Thursday, December 24, 2009

The Real Joy

It's Christmas Eve. Of course, just like when I was a child, I am thinking mostly about what "Santa" is gonna throw down the chimney tonight. I'm sure most everyone else reading this can relate...no matter your age. But I was doing a bit of thinking, and what I came to realize is this: this year is gonna be different. The end of this year is the end of a decade and the birth of a new one. Yeah yeah the same thing happened on January 1, 2000 but I was young then and didn't have a care in the world. Now that I'm older, I can understand the impact that 10 years can make. As I look back, the past 10 years have honestly, for me, been kinda mediocre. The good things of the past decade far exceed the negative, but I feel things could have been a lot better...not just for me but for everyone.

With this in mind, I know that no matter how happy Christmas morning makes me, it will not compare to the joy of starting my next 10 years. The joy of tomorrow can not simply be contained within my living room. It is silly to think that. The real joy is standing outside my front door, and its name is Expectation.

I'm abnormally excited about the next 10 years if you haven't figured that out already. I hope it will be a time of much love and laughter and cherishing every moment you have with those important to you. That is my wish. I pray that myself and the world grows closer together and to God. I hope that maybe we can sort of get away from the technology boom that occurred over the past 10 years (Facebook, iPhones, etc.) and start experiencing the "real world" and real human emotions. I hope that our military is kept safe and that a major conflict will delay for at least 10 more years. I hope that good music will continue to be discovered. I hope that no matter the trials we face throughout the next decade, we still understand that it is all part of a bigger plan than we can understand. I hope that the hype of 2012 doesn't tear us all apart. And I hope that our world leaders can guide us through rough times and bring justice around the globe.

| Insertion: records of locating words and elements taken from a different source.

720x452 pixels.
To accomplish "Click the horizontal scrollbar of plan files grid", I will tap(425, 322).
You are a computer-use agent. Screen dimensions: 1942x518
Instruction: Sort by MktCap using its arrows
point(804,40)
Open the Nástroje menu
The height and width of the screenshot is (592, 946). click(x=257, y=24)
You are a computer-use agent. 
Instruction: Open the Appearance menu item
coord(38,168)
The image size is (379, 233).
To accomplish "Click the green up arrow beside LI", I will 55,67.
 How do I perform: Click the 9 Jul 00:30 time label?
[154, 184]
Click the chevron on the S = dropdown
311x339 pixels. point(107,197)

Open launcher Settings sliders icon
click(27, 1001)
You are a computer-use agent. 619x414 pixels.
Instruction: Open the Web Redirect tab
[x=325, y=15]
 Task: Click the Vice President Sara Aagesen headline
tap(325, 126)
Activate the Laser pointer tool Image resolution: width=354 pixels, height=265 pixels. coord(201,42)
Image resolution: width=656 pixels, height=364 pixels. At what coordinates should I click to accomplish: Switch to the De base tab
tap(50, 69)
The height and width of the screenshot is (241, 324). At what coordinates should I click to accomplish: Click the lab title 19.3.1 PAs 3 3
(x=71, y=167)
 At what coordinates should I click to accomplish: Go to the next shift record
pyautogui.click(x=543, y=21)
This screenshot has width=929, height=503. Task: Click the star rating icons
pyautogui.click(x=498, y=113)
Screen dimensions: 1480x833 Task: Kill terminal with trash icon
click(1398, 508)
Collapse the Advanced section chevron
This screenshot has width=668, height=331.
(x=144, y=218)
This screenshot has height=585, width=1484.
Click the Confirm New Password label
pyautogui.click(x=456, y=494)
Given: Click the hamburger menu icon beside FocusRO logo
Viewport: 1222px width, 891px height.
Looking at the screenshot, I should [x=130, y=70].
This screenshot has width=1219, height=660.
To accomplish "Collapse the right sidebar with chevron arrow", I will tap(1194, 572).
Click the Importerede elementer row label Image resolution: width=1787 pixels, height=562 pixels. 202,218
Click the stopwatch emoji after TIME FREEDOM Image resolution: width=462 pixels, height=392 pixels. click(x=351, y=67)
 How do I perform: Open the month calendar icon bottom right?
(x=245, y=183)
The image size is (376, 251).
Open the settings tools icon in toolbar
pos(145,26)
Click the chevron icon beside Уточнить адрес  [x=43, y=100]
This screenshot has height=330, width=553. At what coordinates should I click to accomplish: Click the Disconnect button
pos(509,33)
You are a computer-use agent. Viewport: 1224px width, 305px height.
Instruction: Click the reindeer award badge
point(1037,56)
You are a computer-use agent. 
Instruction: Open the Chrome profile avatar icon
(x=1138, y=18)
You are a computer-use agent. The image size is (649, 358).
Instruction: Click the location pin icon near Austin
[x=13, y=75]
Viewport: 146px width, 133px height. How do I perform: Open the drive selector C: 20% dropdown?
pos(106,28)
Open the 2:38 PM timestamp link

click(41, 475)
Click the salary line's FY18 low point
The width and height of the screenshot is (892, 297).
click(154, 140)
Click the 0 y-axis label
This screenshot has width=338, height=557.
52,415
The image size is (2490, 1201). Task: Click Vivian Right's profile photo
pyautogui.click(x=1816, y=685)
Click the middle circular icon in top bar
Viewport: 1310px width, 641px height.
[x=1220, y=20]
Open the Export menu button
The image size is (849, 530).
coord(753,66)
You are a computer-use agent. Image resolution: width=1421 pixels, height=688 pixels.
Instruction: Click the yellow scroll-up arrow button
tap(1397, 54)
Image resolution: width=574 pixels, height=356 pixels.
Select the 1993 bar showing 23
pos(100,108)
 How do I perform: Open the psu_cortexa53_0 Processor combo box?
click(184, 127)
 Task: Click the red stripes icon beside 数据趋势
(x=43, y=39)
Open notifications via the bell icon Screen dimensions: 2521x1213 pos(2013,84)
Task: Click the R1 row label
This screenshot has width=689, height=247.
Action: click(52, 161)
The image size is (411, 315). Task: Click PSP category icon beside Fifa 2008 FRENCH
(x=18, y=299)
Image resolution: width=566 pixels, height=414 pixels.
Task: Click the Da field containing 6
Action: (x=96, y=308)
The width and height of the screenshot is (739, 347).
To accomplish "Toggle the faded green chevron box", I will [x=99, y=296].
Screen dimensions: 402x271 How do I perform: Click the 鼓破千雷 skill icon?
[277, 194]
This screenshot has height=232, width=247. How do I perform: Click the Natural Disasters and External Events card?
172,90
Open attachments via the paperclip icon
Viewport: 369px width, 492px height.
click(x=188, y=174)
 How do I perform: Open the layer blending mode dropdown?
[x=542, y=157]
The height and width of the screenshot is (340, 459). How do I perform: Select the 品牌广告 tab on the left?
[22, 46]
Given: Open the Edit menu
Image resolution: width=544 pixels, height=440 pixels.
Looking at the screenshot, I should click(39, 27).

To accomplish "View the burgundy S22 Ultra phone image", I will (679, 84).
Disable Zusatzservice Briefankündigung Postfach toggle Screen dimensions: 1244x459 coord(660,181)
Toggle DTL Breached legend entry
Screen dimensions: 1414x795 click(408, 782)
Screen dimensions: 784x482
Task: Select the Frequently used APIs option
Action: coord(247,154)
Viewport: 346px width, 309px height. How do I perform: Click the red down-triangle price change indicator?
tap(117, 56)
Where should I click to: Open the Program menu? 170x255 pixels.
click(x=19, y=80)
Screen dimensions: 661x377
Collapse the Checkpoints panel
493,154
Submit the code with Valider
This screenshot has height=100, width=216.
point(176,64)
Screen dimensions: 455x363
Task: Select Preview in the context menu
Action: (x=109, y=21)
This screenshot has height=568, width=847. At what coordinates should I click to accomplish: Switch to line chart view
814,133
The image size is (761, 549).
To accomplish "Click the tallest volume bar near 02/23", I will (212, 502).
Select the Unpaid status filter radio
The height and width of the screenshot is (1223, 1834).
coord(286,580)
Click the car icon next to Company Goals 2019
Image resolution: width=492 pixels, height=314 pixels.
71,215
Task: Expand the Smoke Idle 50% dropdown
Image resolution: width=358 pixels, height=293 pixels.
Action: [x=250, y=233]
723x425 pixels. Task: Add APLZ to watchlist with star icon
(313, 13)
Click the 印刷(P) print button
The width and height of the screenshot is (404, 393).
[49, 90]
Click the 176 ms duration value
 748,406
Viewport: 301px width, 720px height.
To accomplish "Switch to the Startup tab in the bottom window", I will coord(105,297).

Who knows what the next 10 years has in store. Maybe I will finally know what it is I'm supposed to be doing here. Maybe I can love and show compassion like never before. Maybe I will meet THE girl of my dreams.

The next 10 years is gonna be crucial. I encourage everyone to live it and enjoy every second of it. I know I'm gonna try. I hope everyone finds the real joy in life over the next 10 years, whatever that means for you. My expectations are high, I know, but I think its possible.